→ **Selected text**
E.O. 12958: DECL: 02/13/2017
TAGS: PGOV PREL FI
SUBJECT: NIINISTO SEES A TOUGH ROAD FOR THE CONSERVATIVES

REF: HELSINKI 75

Classified By: POLCHIEF GREGORY THOME FOR REASONS 1.4 (B) AND (D)

C O N F I D E N T I A L SECTION 01 OF 02 HELSINKI 000094

SIPDIS

SIPDIS

E.O. 12958: DECL: 02/13/2017
TAGS: PGOV PREL FI
SUBJECT: NIINISTO SEES A TOUGH ROAD FOR THE CONSERVATIVES

REF: HELSINKI 75

Classified By: POLCHIEF GREGORY THOME FOR REASONS 1.4 (B) AND (D)


1. (SBU) SUMMARY: The Conservative Party's (CONS) most
popular candidate, Sauli Niinisto, told the Ambassador
that CONS is likely to remain in opposition following
the March parliamentary election. The Finnish Center
Party (CEN) will win, he suggested, but the Social
Democrats (SDP) -- even if they finish second -- are so
entrenched in government that they can still operate as
the power behind the throne. Niinisto downplayed
widespread speculation that his return to domestic
politics has caused a power struggle in his own party,
alluding frequently to Chairman Katainen's clear
leadership role. Niinisto's entry into the race has
been the Conservatives' brightest hope this election
season, and his sober assessment of their chances may be
the best indicator that a CEN/SDP governing coalition is
likely to continue after the March contests. END
SUMMARY.

Slim Chances for the Conservatives
--------------

2. (U) Ambassador Ware hosted Sauli Niinisto for lunch
Feb. 12. Niinisto has clearly emerged as the
Conservative's leading contender and best hope for the
upcoming March parliamentary election. A former Finance
Minister, EU Central Banker and near-winner in last
year's presidential election, Niinisto's entry into the
election has buoyed CONS and added momentum to its
campaign (reftel).


3. (SBU) Despite his wide popularity in Finland and his
reputation as an outstanding campaigner, Niinisto was
sober in his assessment of the Conservatives' chances to
return to government. In order to join the coalition,
CONS would have to "beat the SDP and come in second," he
said. Even if CONS were to gain several seats at the
SDP's expense, it would be very difficult politically
for the Center Party to "reach around the Social
Democrats" and choose CONS as its governing partner if
the SDP held on to second place. Niinisto strongly
suggested that the Center Party is likely to win, based
both on the public's general satisfaction with the
current CEN-SDP coalition as well as on the strength of
the enormously popular CEN Prime Minister, Matti

Vanhanen. Indeed, he acknowledged, economic times have
been good and the current cabinet has performed well,
making it hard for CONS, as the largest opposition
party, to mount a convincing campaign.

The SDP Still Calls the Shots
--------------

4. (C) But if CEN is the favorite, SDP is still the
kingmaker. Niinisto said that even if the Social
Democrats do not win outright, they enjoy such an
entrenched tradition of serving in government -- and of
pulling government's strings -- that, in effect, they
still call the shots. As an example, Niinisto noted
that following last year's presidential elections,
President Halonen scolded him for running a campaign
that was too tough and too personal. Her accusation
stunned Niinisto, not only because he nearly scored an
upset victory, but also because in his opinion the
campaign was tough but totally issue-based -- never
personal. In retrospect, he said, he concluded that the
President and the other SDP leaders are so accustomed to
being in power that a real challenge from any other
party is almost viewed as a lack of respect.

→ **Items**
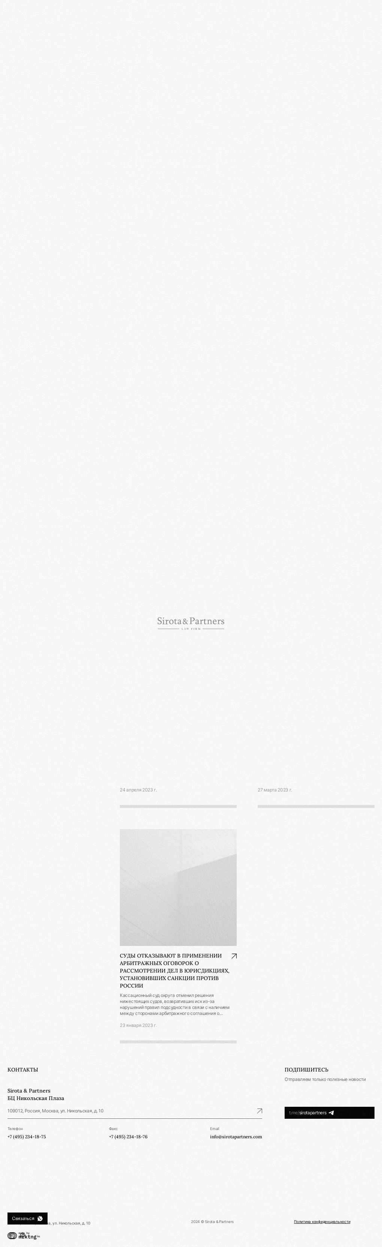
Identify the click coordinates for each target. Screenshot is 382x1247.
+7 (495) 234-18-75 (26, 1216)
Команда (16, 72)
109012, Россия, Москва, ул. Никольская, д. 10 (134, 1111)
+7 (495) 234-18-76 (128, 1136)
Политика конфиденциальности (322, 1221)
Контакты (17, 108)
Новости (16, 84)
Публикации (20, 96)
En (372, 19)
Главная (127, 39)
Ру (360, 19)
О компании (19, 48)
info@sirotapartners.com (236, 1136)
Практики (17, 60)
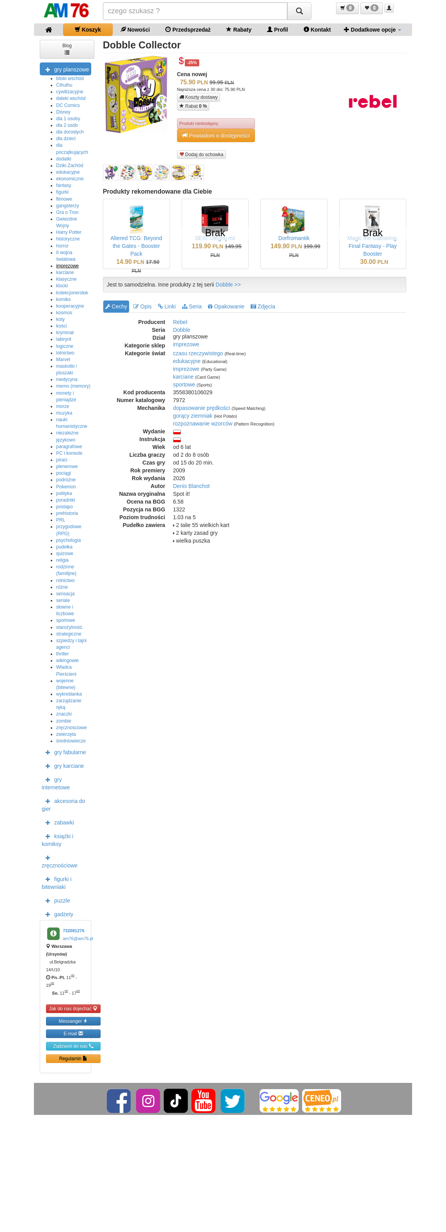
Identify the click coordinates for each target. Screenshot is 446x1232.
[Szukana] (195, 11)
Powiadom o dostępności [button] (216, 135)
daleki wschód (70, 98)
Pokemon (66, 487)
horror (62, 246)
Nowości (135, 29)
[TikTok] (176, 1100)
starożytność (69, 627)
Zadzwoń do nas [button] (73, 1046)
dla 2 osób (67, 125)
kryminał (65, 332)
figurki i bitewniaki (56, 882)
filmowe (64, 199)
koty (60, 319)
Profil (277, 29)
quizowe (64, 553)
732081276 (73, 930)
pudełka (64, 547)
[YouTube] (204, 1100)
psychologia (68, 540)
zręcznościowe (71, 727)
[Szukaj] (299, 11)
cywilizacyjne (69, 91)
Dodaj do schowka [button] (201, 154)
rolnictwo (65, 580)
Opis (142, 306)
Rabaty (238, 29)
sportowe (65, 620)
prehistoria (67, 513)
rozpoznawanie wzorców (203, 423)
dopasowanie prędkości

→ **What to work on**
- a) Transcribe the part of the Niinisto cable from "2. (U) Ambassador" to "campaign (reftel).".
- b) According to the Niinisto cable, what did Niinisto say the Conservatives would have to do in order to join the coalition?

→ **Solutions per task**
- a)
2. (U) Ambassador Ware hosted Sauli Niinisto for lunch
Feb. 12. Niinisto has clearly emerged as the
Conservative's leading contender and best hope for the
upcoming March parliamentary election. A former Finance
Minister, EU Central Banker and near-winner in last
year's presidential election, Niinisto's entry into the
election has buoyed CONS and added momentum to its
campaign (reftel).

- b) They would have to beat the SDP and come in second.